The snow is here again. I feel like we were just in the middle of the polar vortex from last year. I used to love the first snow. My kids still do. They were beyond thrilled to walk to the bus stop today. Maybe even sled when they get home. It is beautiful. But it is November. Our last big snow was mid March. That is the possibility of 4 months of cold weather. Be in the moment. Be in the moment. Enjoy the day. Capture the beauty. A little good self-talk and I hope I can get past the negative and enjoy the moment. This blessed moment. It will be gone fast enough.
Why is it that when we are in the thick of having little ones at home time seems to go so slow. But, once the kids are in school all day the weeks, months and years seem to fly by. Maybe that is by design. Maybe we are to be thankful when they are in school all day. Maybe it is God’s way of saying, “See you should have enjoyed the slow pace more.”
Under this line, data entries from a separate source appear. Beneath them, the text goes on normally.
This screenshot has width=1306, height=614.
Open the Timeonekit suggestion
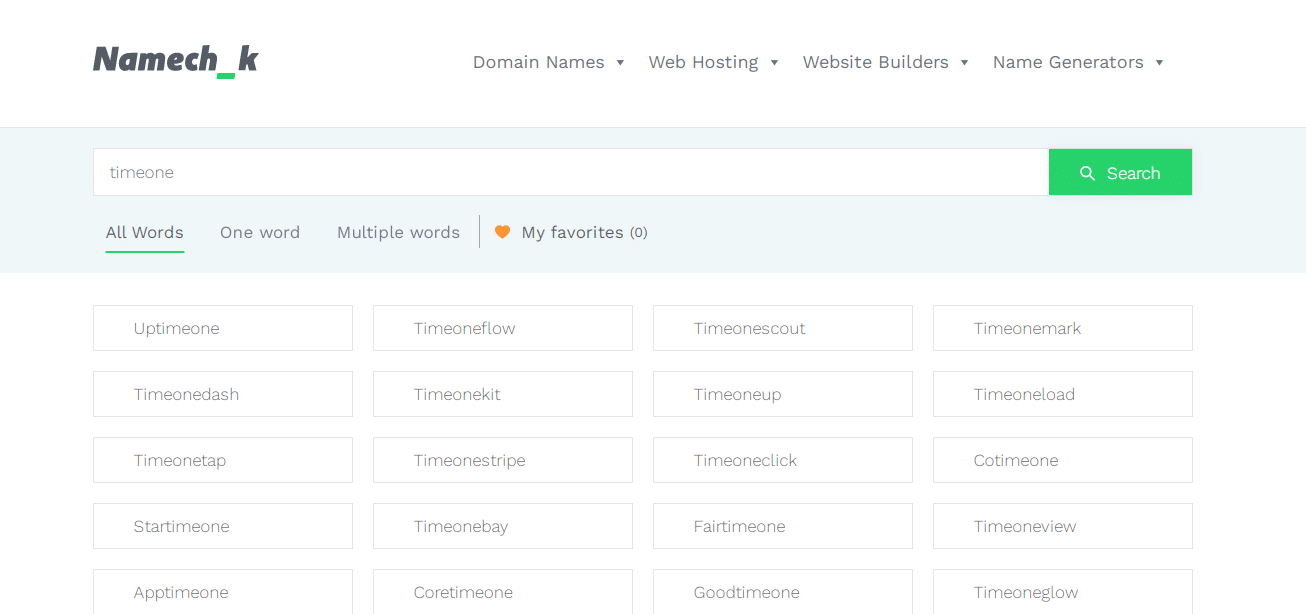pos(502,394)
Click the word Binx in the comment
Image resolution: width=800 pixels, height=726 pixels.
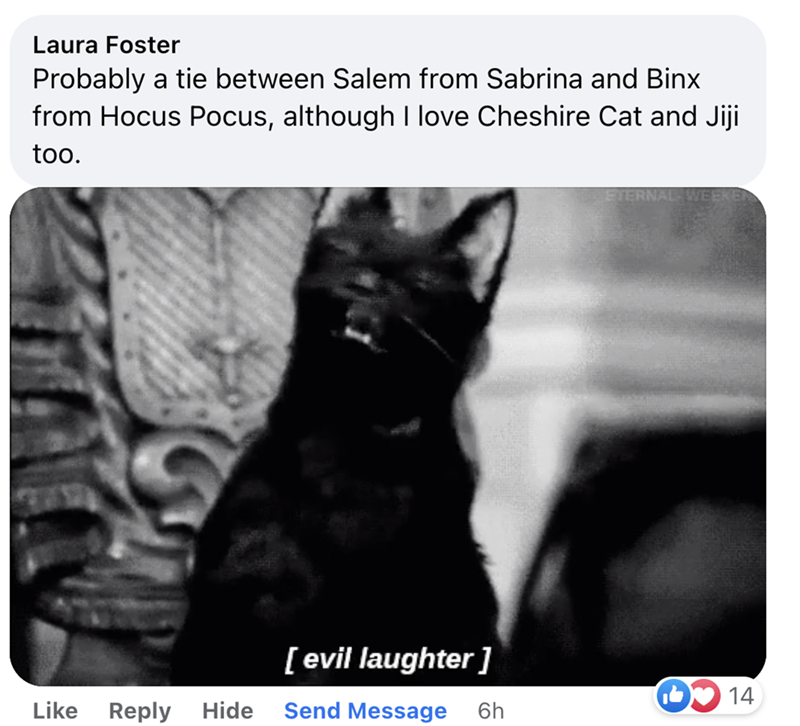pos(673,79)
I remember seeing a woman in the grocery when I had all three of mine at ages 5, 3, and newborn and she commented to me, “it goes so fast, enjoy it.” Really? I mean are you serious?? I felt like I was living in the movie Ground Hog’s Day. Now that mine are 12, 10 and 7 and I see moms with their littles in tow I know I should have listened to her. Not that there aren’t moments that I will forever cherish but I wish I had been ok with the slow pace. Because now I long for those days. I wish I had enjoyed it more instead of complaining about the lack of sleep. Ok the lack of sleep does suck and it is real but it too shall pass. Just as the baby stage, toddler stage, elementary school stage all pass. The snow will pass. It will be spring again and we will start all over. God willing.